Lehman Brothers Inc., which is regulated under the laws of the United States of America, is acting
exclusively for the Board of Directors of the Company and no one else in connection with the
Acquisition and will not be responsible to anyone other than the Board of Directors of the Company
for providing the protections afforded to clients of Lehman Brothers Inc. or for providing advice
in relation to the Acquisition, the contents of this announcement or any transaction or arrangement
referred to herein.
Davy Corporate Finance, which is regulated by the Financial Regulator in Ireland, is acting
exclusively for IONA and no one else in connection with the Acquisition and will not be responsible
to anyone other than IONA for providing the protections afforded to clients of Davy Corporate
Finance or for providing advice in relation to the Acquisition, the contents of this filing or any
transaction or arrangement referred to herein.

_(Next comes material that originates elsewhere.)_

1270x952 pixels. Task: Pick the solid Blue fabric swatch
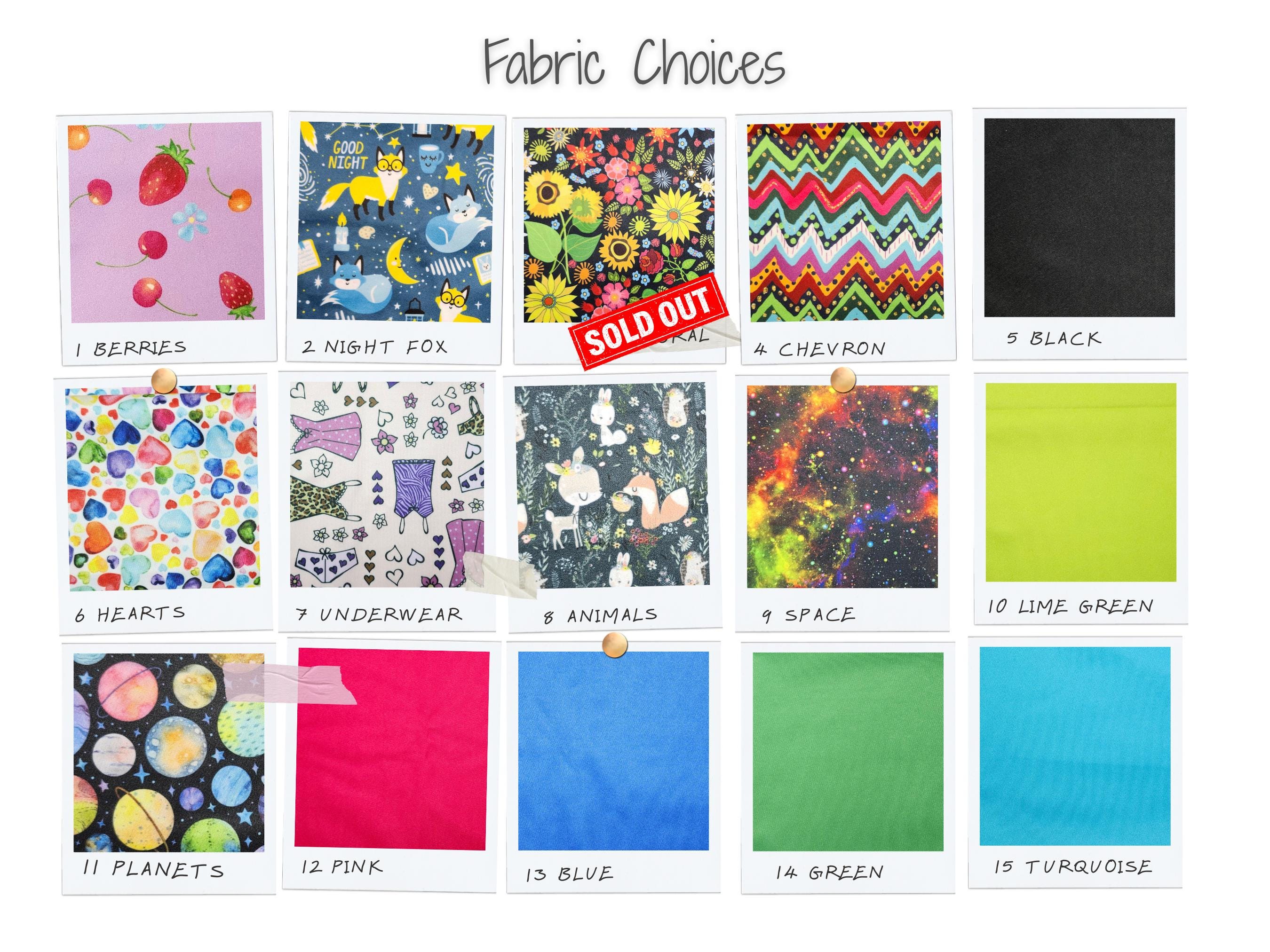pyautogui.click(x=613, y=751)
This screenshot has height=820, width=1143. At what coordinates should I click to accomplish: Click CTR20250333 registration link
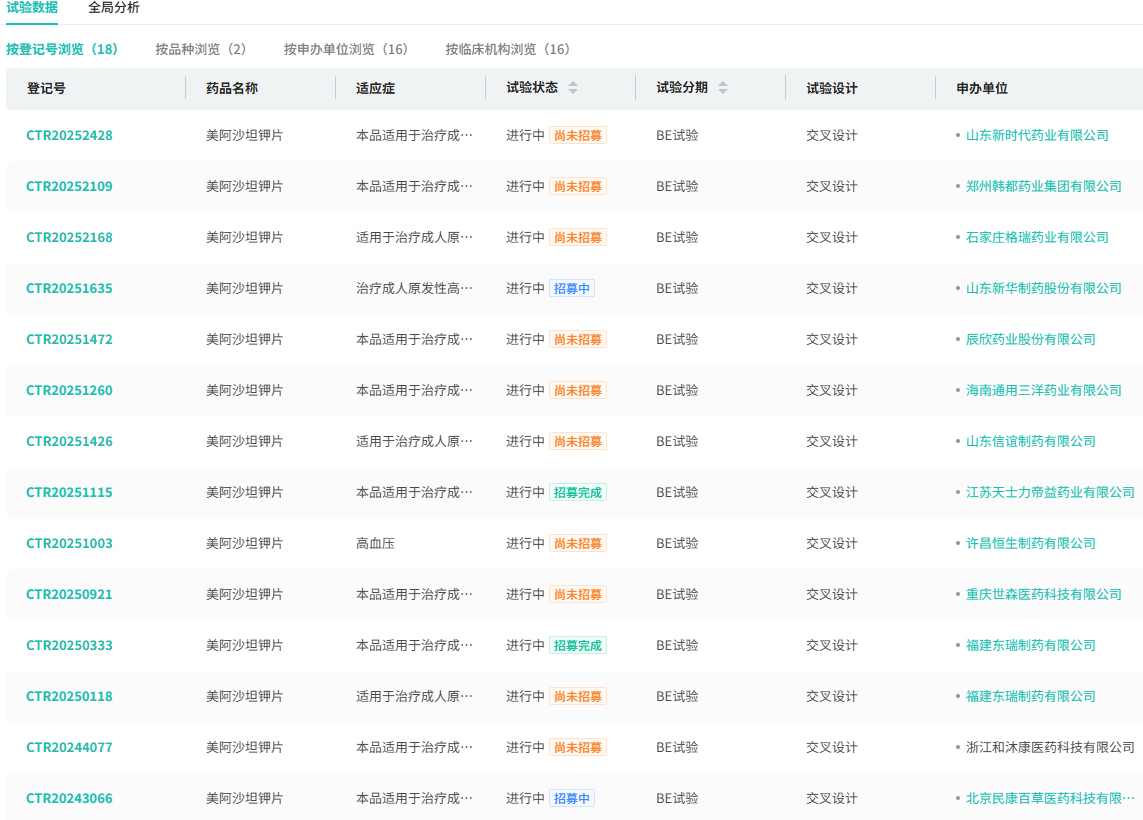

Merrion Stockbrokers Limited, which is regulated by the Financial Regulator in Ireland, is acting
exclusively for IONA and no one else in connection with the Acquisition and will not be responsible
to anyone other than IONA for providing the protections afforded to clients of Merrion Stockbrokers
Limited or for providing advice in relation to the Acquisition, the contents of this filing or any
transaction or arrangement referred to herein.
Any person who is a holder of 1% or more of the share capital of the Company may have disclosure
obligations under Rule 8.3 of the Irish Takeover Rules, effective from the date of the commencement
of the offer period in respect of the Acquisition.